Extracted text »
[BioC] problem with makeOrgPackageFromNCBI (for Chinese hamster)

Marc Carlson mcarlson at fhcrc.org
Fri Aug 23 02:32:06 CEST 2013


Hi Guido,

I have (so far) been unable to reproduce your initial issue here. I have 
no issues generating this package with either release or devel.  But 
even though I can't use your package directly myself, I am almost 
certain that your package is actually just fine, and that the only 
reason is says FALSE is because of the 2nd warning given (R will say 
FALSE when you call file.remove and it can't actually remove 
something).  Now the 1st warning just means that you don't have any 
unigene data (and that's actually good in this case, since there are no 
unigenes for this critter).  While the 2nd warning has to do with R 
feeling it is not allowed to remove the generated .sqlite file after 
copying it into the new package directory.  I don't know why that 2nd 
warning is happening on Windows and I plan to investigate it, but the 
crucial thing is that this happens AFTER it has already generated the 
package.

Looking down a bit farther you did find a problem with the 
org.Cgriseus.eg() function.  Now I think that is a real bug (not a 
serious one, but one I intend to look into shortly), with the 
org.Cgriseus.eg() function.  Basically your package does not have (and 
should not have) a org.Cgriseus.egREFSEQ2EG mapping, and yet this silly 
function is trying to ask about it.  But that is not actually a problem 
that exists within your package since the offending code for that 
actually lives in AnnotationDbi.

Now you're correct that your package does have the data that could be 
used for the org.Cgriseus.egREFSEQ2EG mapping, and that this data is 
exposed via the select method().  It is also available via the 
org.Cgriseus.egREFSEQ mapping.  But it is still not supposed to have 
that specific reverse mapping (and it also does not need it since you 
have a revmap() method).  In fact, none of the old mappings are really 
needed for anything.  We just generated a few of them for the purposes 
of maintaining some backwards compatibility.  And to answer your other 
question the package is actually "made" by just putting the database 
into the inst/exdata of a very minimalist package template found in 
AnnotationForge (you can look at in in 
inst/AnnDbPkg-templates/ORGANISM.DB/ if you want to see it).  The 
template is altered slightly based on some inputs that are generated 
from your initial arguments so that the manual pages etc. are all 
matched to the source material.  So really, the most complicated thing 
that happens (after the database is made) is actually just generating 
all the manual pages.

If you could send me a tarball for the package that you generated, I 
would like to look at it and verify that there are not any peculiarities 
with it compared to the one that I made here.

Available data »
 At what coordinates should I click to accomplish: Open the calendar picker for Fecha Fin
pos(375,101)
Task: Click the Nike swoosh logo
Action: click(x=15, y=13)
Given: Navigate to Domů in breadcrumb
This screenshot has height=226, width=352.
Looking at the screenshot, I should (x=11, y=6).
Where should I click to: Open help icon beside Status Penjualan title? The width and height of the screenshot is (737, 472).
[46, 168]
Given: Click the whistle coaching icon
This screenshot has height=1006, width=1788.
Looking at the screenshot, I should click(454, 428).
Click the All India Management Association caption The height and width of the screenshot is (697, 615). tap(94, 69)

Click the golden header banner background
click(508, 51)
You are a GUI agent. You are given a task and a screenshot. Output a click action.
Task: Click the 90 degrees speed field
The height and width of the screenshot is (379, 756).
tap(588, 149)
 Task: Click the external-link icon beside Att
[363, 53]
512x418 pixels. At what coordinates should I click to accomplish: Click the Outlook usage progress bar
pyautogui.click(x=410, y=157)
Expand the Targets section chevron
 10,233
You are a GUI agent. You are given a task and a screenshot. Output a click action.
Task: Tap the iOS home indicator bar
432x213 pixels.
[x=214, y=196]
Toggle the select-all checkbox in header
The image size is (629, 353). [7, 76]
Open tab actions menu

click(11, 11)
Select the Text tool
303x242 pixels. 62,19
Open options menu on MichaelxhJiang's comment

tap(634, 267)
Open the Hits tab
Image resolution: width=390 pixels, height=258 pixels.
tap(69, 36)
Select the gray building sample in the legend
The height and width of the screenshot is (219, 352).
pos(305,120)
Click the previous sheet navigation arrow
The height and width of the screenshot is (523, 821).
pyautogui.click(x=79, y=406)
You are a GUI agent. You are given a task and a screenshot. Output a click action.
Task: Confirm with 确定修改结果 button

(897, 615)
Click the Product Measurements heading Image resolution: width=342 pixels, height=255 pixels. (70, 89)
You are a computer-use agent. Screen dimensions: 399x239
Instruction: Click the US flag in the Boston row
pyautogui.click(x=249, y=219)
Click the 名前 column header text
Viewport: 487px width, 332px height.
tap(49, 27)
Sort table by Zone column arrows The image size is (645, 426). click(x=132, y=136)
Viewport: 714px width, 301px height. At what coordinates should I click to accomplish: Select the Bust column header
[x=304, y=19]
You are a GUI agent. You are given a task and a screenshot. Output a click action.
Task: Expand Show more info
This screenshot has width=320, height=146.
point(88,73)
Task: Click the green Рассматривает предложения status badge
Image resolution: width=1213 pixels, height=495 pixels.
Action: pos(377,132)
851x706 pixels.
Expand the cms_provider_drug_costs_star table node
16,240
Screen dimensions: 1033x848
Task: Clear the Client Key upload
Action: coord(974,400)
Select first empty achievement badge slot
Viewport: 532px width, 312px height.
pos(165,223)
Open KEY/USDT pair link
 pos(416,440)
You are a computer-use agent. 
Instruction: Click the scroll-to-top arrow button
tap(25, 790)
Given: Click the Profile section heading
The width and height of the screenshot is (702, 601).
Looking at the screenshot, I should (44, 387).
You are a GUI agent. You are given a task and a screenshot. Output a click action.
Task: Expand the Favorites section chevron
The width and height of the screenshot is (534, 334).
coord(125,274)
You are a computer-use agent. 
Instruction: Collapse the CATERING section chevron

Activity » In the makeOrgPackageFromNCBI reply, reproduce the passage that opens with the words "If you could" and closes with "I made here.".

The answer »
If you could send me a tarball for the package that you generated, I 
would like to look at it and verify that there are not any peculiarities 
with it compared to the one that I made here.